## Task goal
Transcribe all the entries word for word, skipping the pictures.

## Information shown
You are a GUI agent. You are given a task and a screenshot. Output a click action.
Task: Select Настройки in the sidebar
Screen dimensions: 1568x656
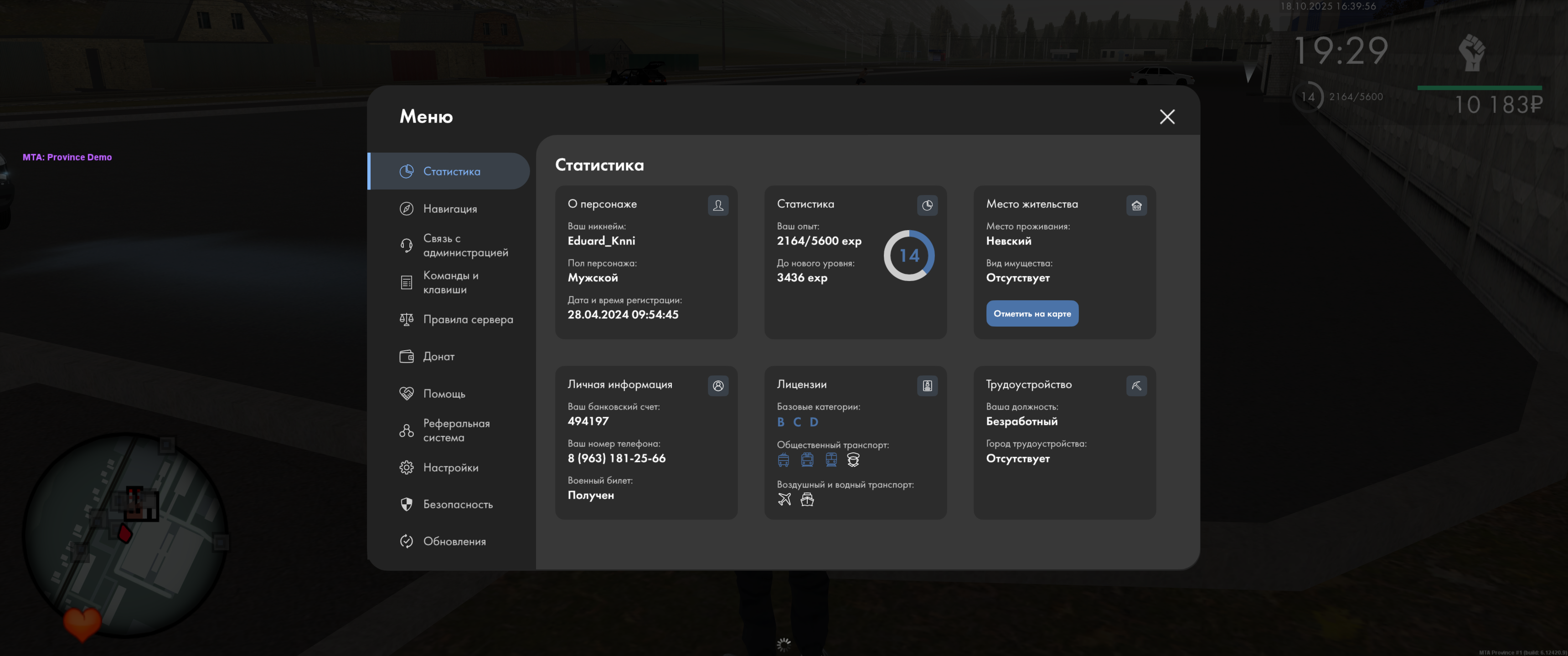(450, 467)
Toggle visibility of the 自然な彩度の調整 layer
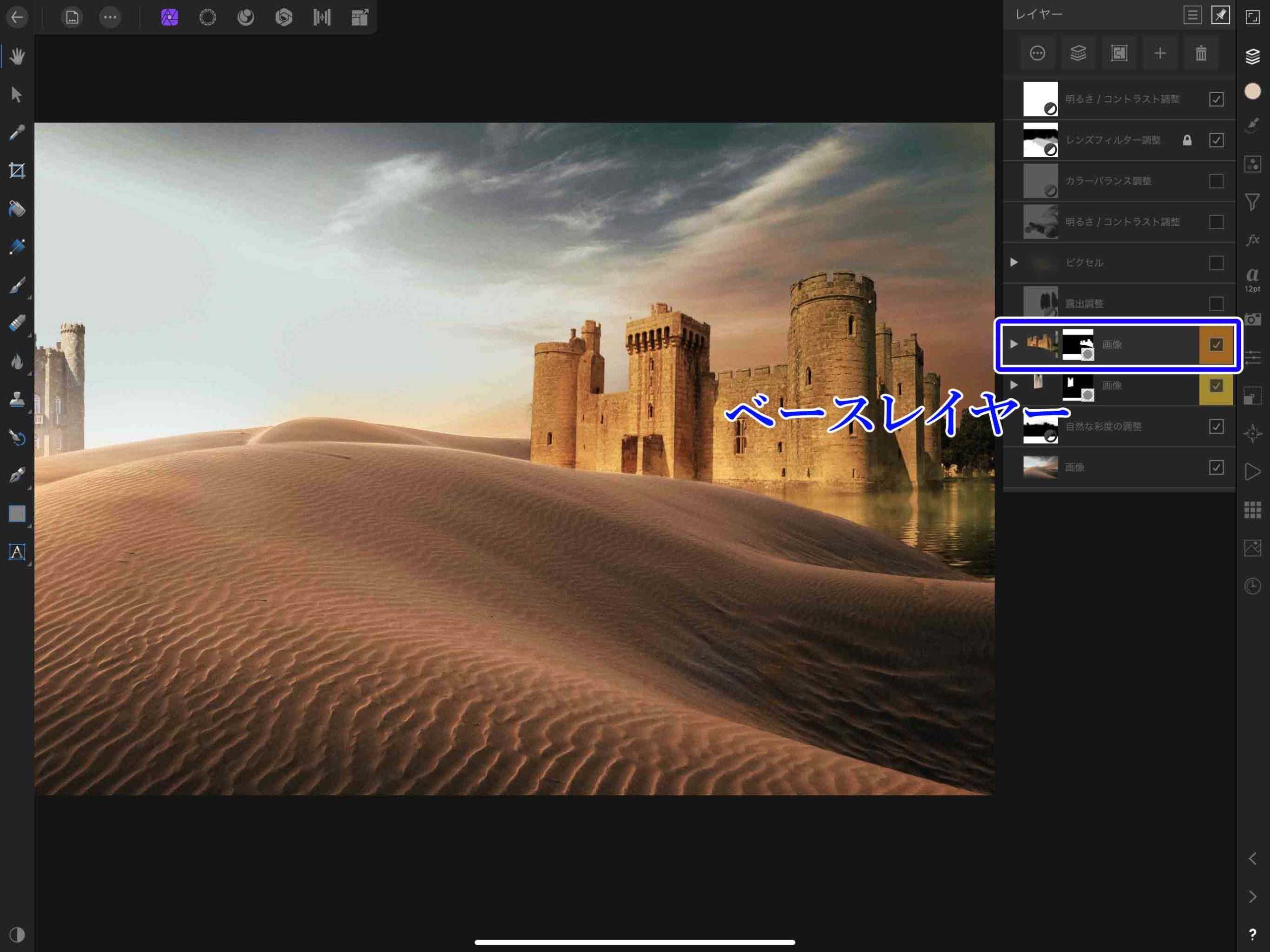Image resolution: width=1270 pixels, height=952 pixels. tap(1216, 426)
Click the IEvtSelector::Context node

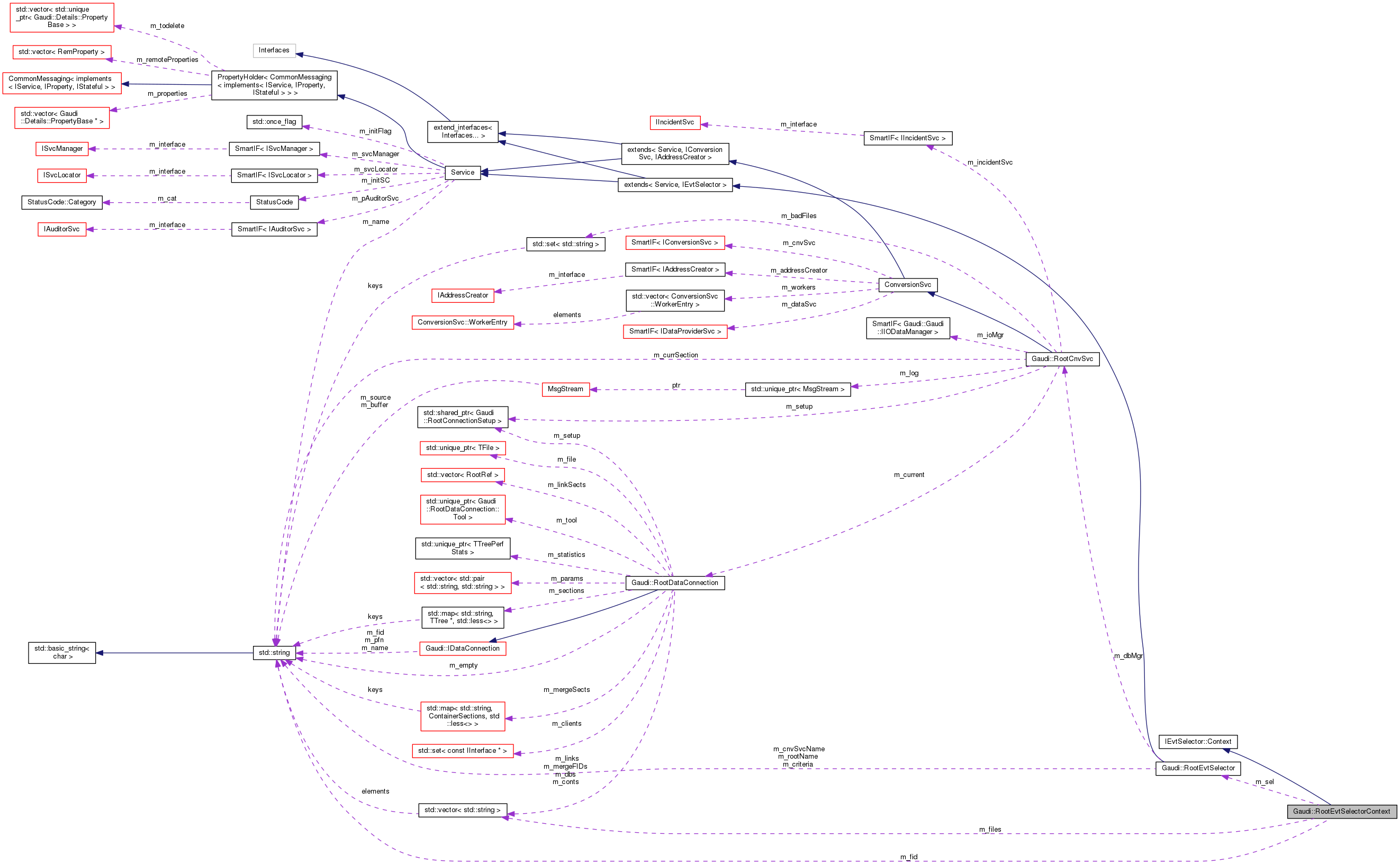1198,742
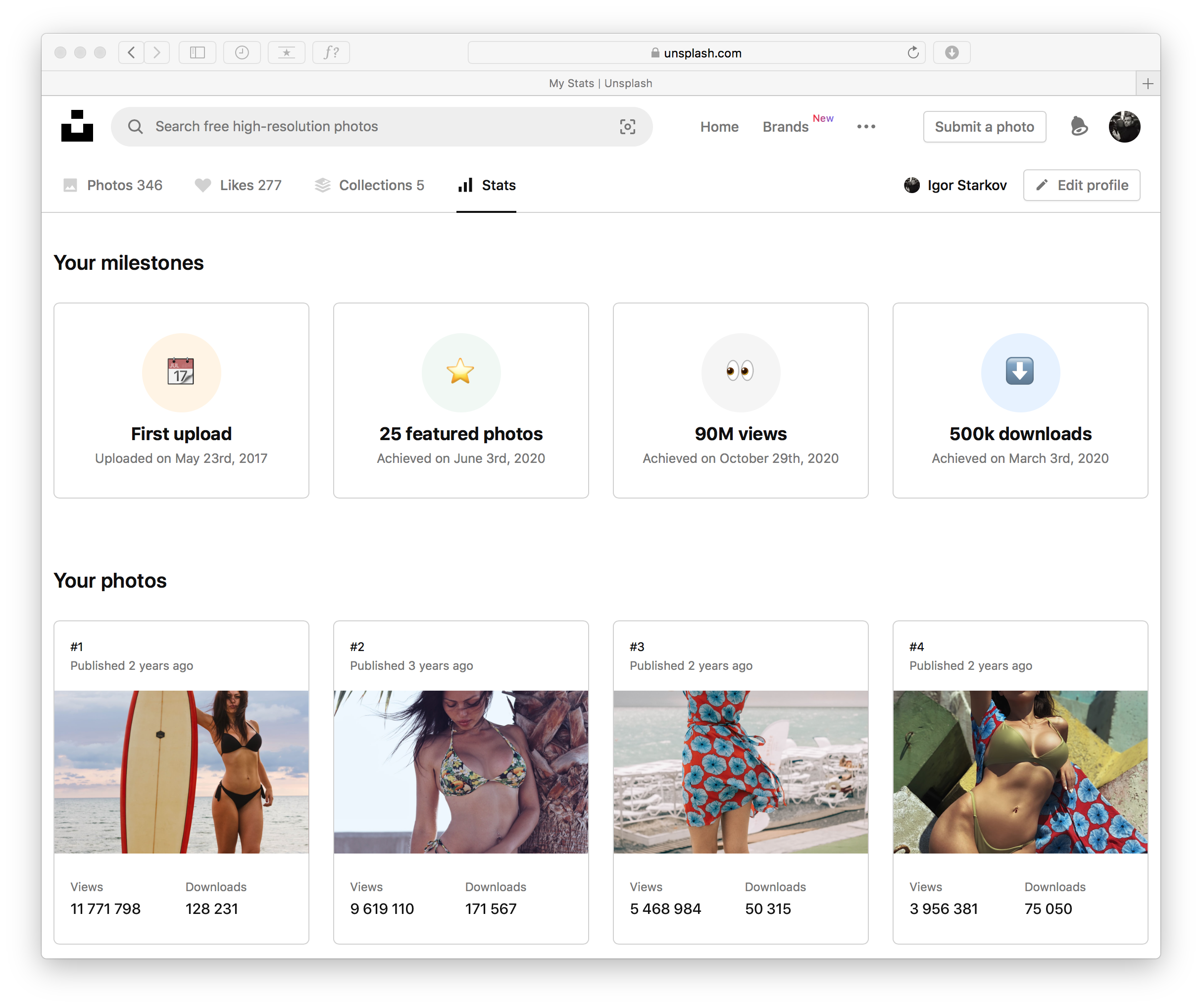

## Completed task
You are a GUI agent. You are given a task and a screenshot. Output a click action.
Task: Select Настройки in the sidebar
Screen dimensions: 1568x656
(450, 467)
Toggle visibility of the 自然な彩度の調整 layer
Image resolution: width=1270 pixels, height=952 pixels. tap(1216, 426)
Click the IEvtSelector::Context node

1198,742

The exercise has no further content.